Faltering 10pc ethanol blending (E10) because of tight and high-priced corn feedstock is fuelling doubts about China's transport decarbonisation strategy.
State-controlled Sinopec's Jiangsu subsidiary will halt sales of #92 ethanol blended gasoline from November, citing inadequate ethanol supplies because of lower production rates upstream this year. Fuel ethanol producers have reduced run rates to an estimated 40-50pc of 5.2mn t/yr nameplate capacity because of dwindling domestic feedstock supplies and higher import costs.

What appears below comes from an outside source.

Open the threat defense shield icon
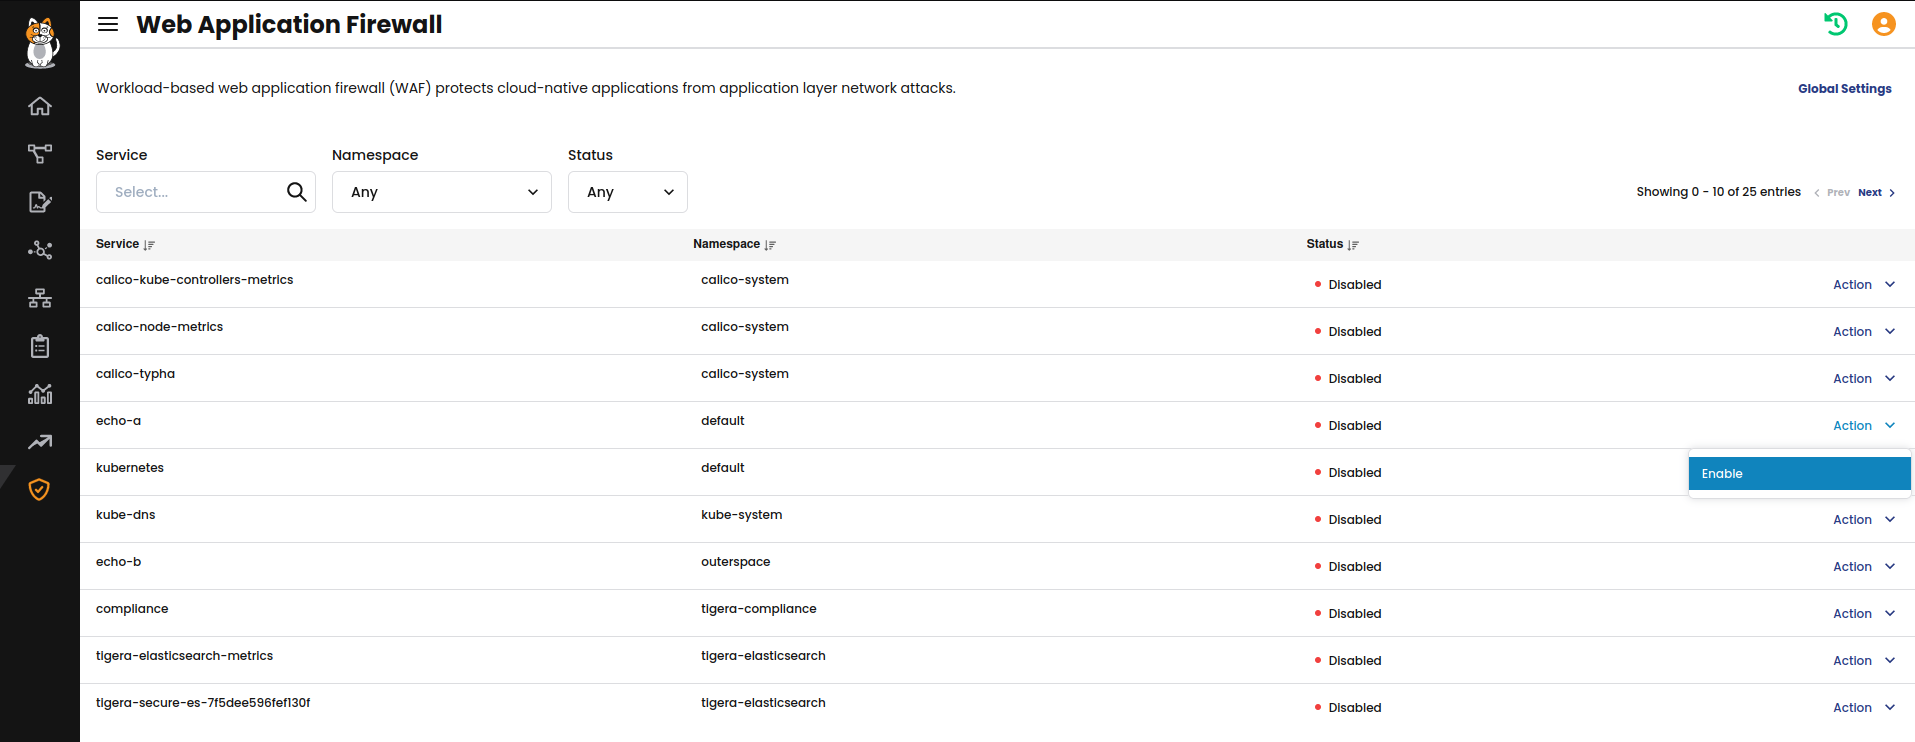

Feedstock supply concerns have lifted fuel ethanol offers up to 6,200 yuan/t ($926/t) ex-factory, according to buyers, far higher than the price of 93 Ron gasoline that retailed yesterday at Yn5,594/t in central China, according to Argus data. E10 once blended must retail at 91.1pc the price of gasoline, according to a government decree, preventing gasoline retailers from being able to recover higher costs. Oil companies that can possibly avoid stocking up are choosing to hold out in hope of upcoming mandate changes, or may be looking to relieve themselves of the burden altogether.
Jiangsu is among several provinces — along with Guangdong, Hubei, Inner Mongolia, Shandong and Shanxi — that only partially implement E10 mandates, giving suppliers more wiggle room to cut the product because of unfavourable economics. Sinopec Jiangsu is the only subsidiary in such a province to announce the halting of E10 sales.
In regions with fully mandated E10, limited domestic output may be forcing gasoline suppliers to look further afield and accept losses to secure ethanol supplies. To the confusion of many market participants, a 30,000t cargo of fuel ethanol will ship from New York to an undisclosed port on the Yangtze river in China on the Ardmore Defender, loading between 1-10 November. The transaction will have left little room for profit, with ethanol valued between $434/t and $524/t on the Chicago Board of Trade throughout September and October and a 45pc import tariff facing the US cargo.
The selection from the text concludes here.